Having a fever during pregnancy—particularly during the second trimester—is linked to an increased risk of autism in children, according to a recent study.
Autism has previously been tied to prenatal exposure to a wide range of infections, researchers at Columbia University wrote in the journal Molecular Psychiatry. Because fever is such a common response to infections and illness, they wanted to see whether high temperatures during pregnancy—and attempts to lower those temperatures with medication—seemed to play a role in a child’s likelihood of being diagnosed years later.
So the researchers studied nearly 100,000 mothers and their children born between 1999 and 2009 in Norway. About 16% of the women reported having at least one fever during their pregnancies, a rate that’s similar to estimates in the United States. Between ages 3 and 7, the children were screened for autism spectrum disorder, and 583 were diagnosed.
After adjusting for factors such as maternal age, smoking status and previous pregnancies, the researchers found that children whose mothers reported fever at any time during pregnancy had a 34% increased risk of developing autism compared to those whose moms reported no fevers. Much of that increased risk seemed to originate in the second trimester: Kids whose moms had fevers during this period had a 40% increased risk of autism, compared to those whose moms didn’t.
When women reported only one or two fever episodes after 12 weeks, their children’s increased risk for autism was about 30%. But with three or more fever episodes, it jumped to more than 300%.
That may sound scary to mothers-to-be. But first author Dr. Mady Hornig, associate professor of epidemiology at Columbia University’s Center for Infection and Immunity, says it’s important to remember that the overall risk is still very low. Even among mothers who had three or more fevers after the 12-week mark, only 5 out of 308 children (or about 1 in 62) developed autism. That’s compared to 376 out of the 65,502 children whose moms never had fever, or about 1 in 178.
Doctors don’t know why, exactly, a mother’s fever might boost her child’s autism risk. But Hornig points out that the second trimester is a time of key brain development; it’s also a time when the mother’s immune system is somewhat “turned down,” so her body won’t reject the growing fetus. Together, she says, these factors could make her offspring more vulnerable to developmental disruption.
Because the study was observational, it was unable to prove a cause-and-effect relationship between prenatal fever exposure and the development of autism. As a follow-up, the researchers are now analyzing blood samples from mothers and babies to determine what types of infections—or what types of immune responses from the mother—may be associated with greater risks than others.

- **Data**:
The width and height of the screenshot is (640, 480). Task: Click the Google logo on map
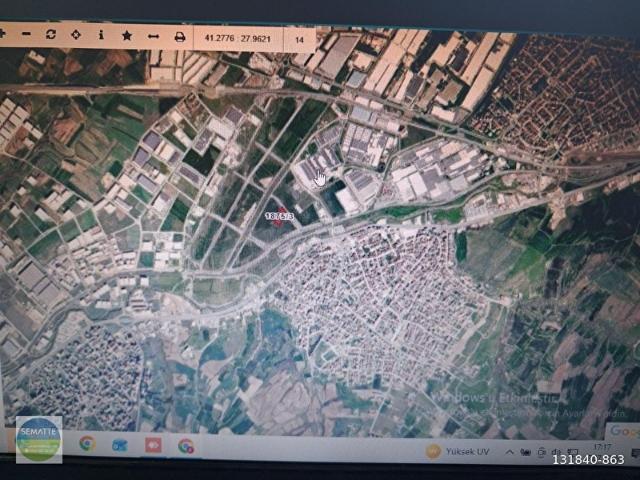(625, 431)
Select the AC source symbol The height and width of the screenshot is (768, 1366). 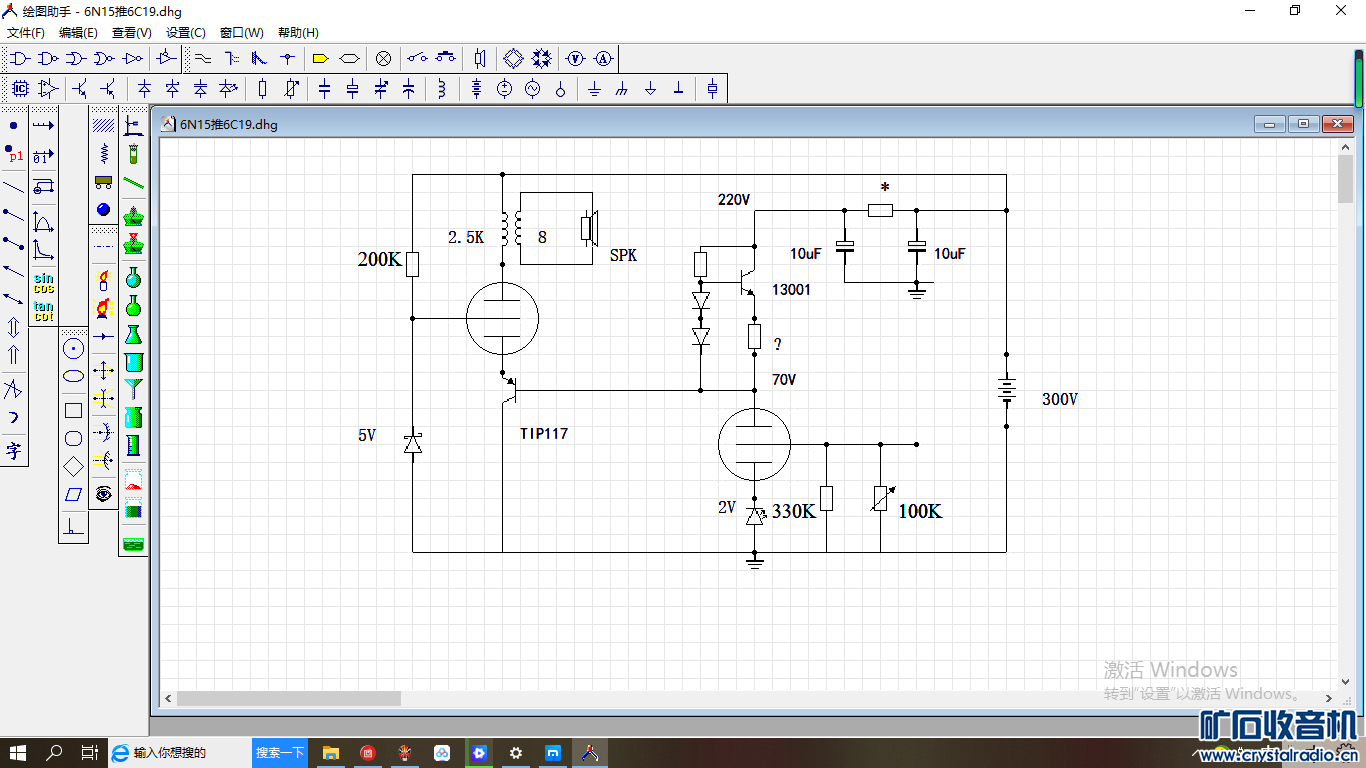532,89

- **Activity list**:
(1) Determine whether each statement below agrees with the passage on fever during pregnancy. Answer yes or no for each, and quote the words of the passage that decide it.
(a) The researchers studied roughly 10,000 mothers and their children.
(b) The study established that fever during pregnancy causes autism.
(c) The children were screened for autism spectrum disorder between ages 3 and 7.
(2) Restate as a bulleted list the paragraph of the passage on fever during pregnancy that opens with "That may sound scary to mothers-to-be," and keep its main facts.
(3) In the passage on fever during pregnancy, swap "fever episodes" for "bouts of fever" and reproduce the text from the words "After adjusting for" through the words "more than 300%.".

- **Results for the exercise**:
(1)
(a) No: "the researchers studied nearly 100,000 mothers and their children"
(b) No: "it was unable to prove a cause-and-effect relationship between prenatal fever exposure and the development of autism"
(c) Yes: "Between ages 3 and 7, the children were screened for autism spectrum disorder"

(2)
- The findings may sound scary to mothers-to-be.
- First author Dr. Mady Hornig, associate professor of epidemiology at Columbia University's Center for Infection and Immunity, stresses that the overall risk is still very low.
- Among mothers with three or more fevers after 12 weeks, 5 of 308 children (about 1 in 62) developed autism.
- Among mothers who never had fever, 376 of 65,502 children (about 1 in 178) developed autism.

(3)
After adjusting for factors such as maternal age, smoking status and previous pregnancies, the researchers found that children whose mothers reported fever at any time during pregnancy had a 34% increased risk of developing autism compared to those whose moms reported no fevers. Much of that increased risk seemed to originate in the second trimester: Kids whose moms had fevers during this period had a 40% increased risk of autism, compared to those whose moms didn’t.
When women reported only one or two bouts of fever after 12 weeks, their children’s increased risk for autism was about 30%. But with three or more bouts of fever, it jumped to more than 300%.